Mengutip dari laman kumparanMOM, Mahdian selaku Dokter Spesialis Bedah Saraf dan pemilih Rumah Sunat mengatakan waktu yang baik untuk melakukan sunat bagi anak laki-laki yakni saat usianya belum menginjak usia 6 bulan yakni sebelum anak lincah, minimal tengkurap. Perlu digaris bawahi juga, Moms, bayi yang baru lahir justru sangat tak dianjurkan untuk disunat. 

Moms yang ingin menyunatkan si kecil saat masih bayi tentunya ada perasaan khawatir bukan cuma tangisan si kecil, melainkan melihat kondisi luka setelah sunat yang mungkin bisa lebih mudah tersenggol. Sebab bayi yang masih belum bisa mengontrol dirinya sendiri. 

Kabar baiknya, dr. Mahdian justru mengungkapkan hal yang sebaliknya nih, Moms. 

"Sebaiknya lagi justru sebelum bayi berumur 40 hari.
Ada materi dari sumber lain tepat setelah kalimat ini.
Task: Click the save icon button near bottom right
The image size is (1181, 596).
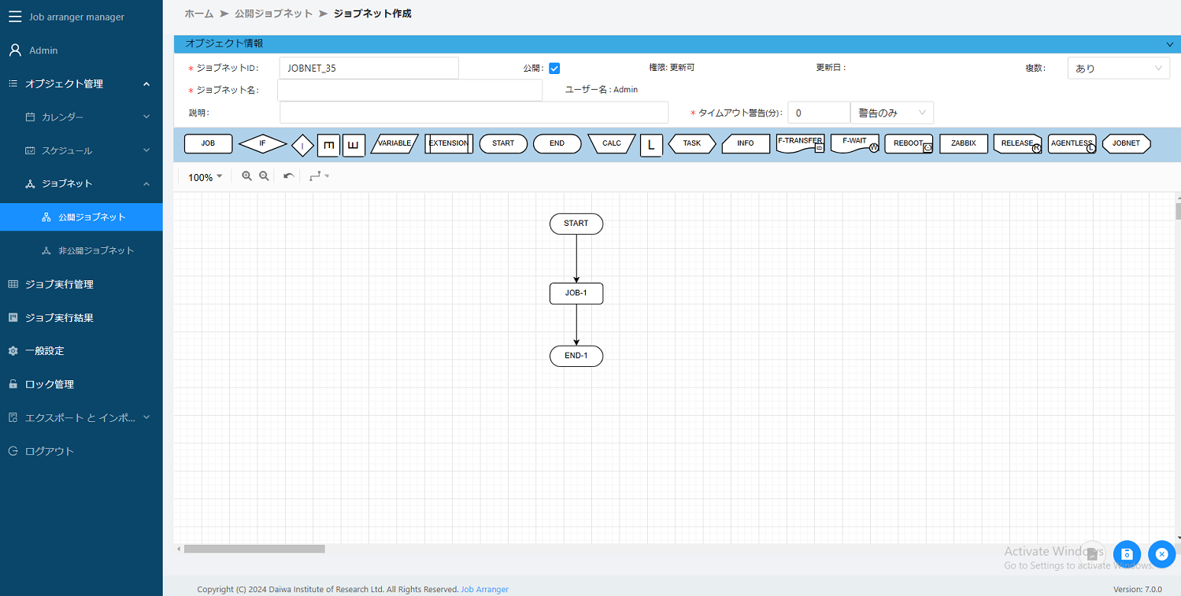Action: (x=1127, y=554)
Kalau masih kecil itu, pembuluh darahnya juga masih kecil-kecil, sehingga sangat kecil risiko perdarahan dan tentunya lebih cepat proses penyembuhannya karena regenarasi selnya sangat cepat," jelas dr. Mahdian seperti dikutip dari kumparanMOM

Melakukan sunat saat si kecil masih bayi pun enggak akan meninggalkan trauma psikologis bagi anak, Moms. Karena usia yang masih dini tentunya membuat si kecil belum bisa mengingat apapun. 
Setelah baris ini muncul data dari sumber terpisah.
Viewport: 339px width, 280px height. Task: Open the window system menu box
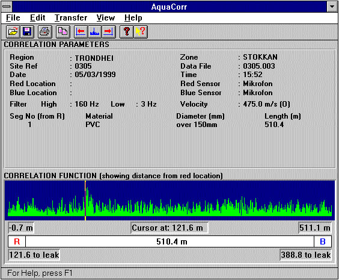tap(7, 7)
Tak Semua Bayi Bisa Disunat

Moms yang memiliki rencana untuk menyunatkan si kecil yang masih bayi, ada baiknya melakukan konsultasi dulu dengan dokter. Sebab, tak semua bayi bisa disunat kecuali kondisi bayi sehat dan kondisi alat vitalnya stabil. 

Dokter juga biasanya jarang melakukan proses sunat pada anak dibawah 5 tahun. Hal ini dikarenakan pada usia itu anak sedang di masa yang sangat aktif. Kecuali memang diperlukan tindakan sunat karena adanya masalah kesehatan salah satunya infeksi pada kelenjar. 
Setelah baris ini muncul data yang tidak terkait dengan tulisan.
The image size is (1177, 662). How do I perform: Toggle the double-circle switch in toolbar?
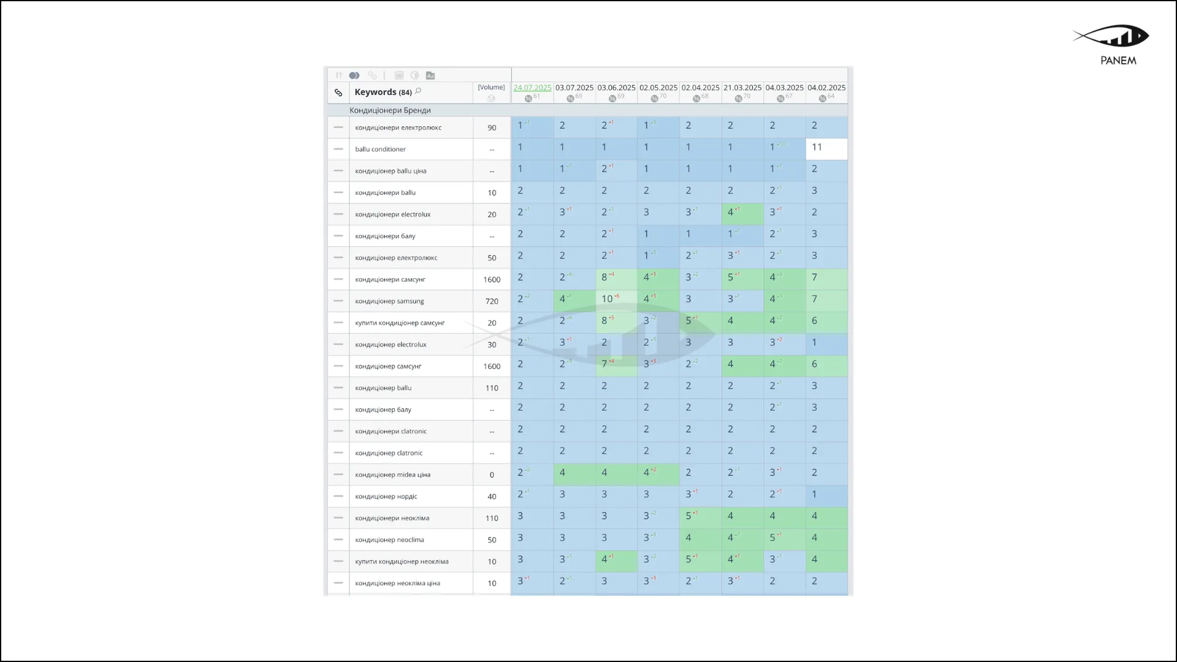(354, 75)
"Kalau sudah di usia satu atau dua tahun, memang ada kesulitan. Dia misalnya, tahu nih kalau ada klem di alat kelaminnya, akhirnya ditarik, digaruk-garuk, jadi berdarah. Belum lagi, kalau tidur berisiko kegesek-gesek juga bisa berdarah. Sehingga memang sebaiknya dilakukan saat bayi belum bisa tengkurap," jelas dr. Mahdian. 

Semoga bermanfaat ya, Moms!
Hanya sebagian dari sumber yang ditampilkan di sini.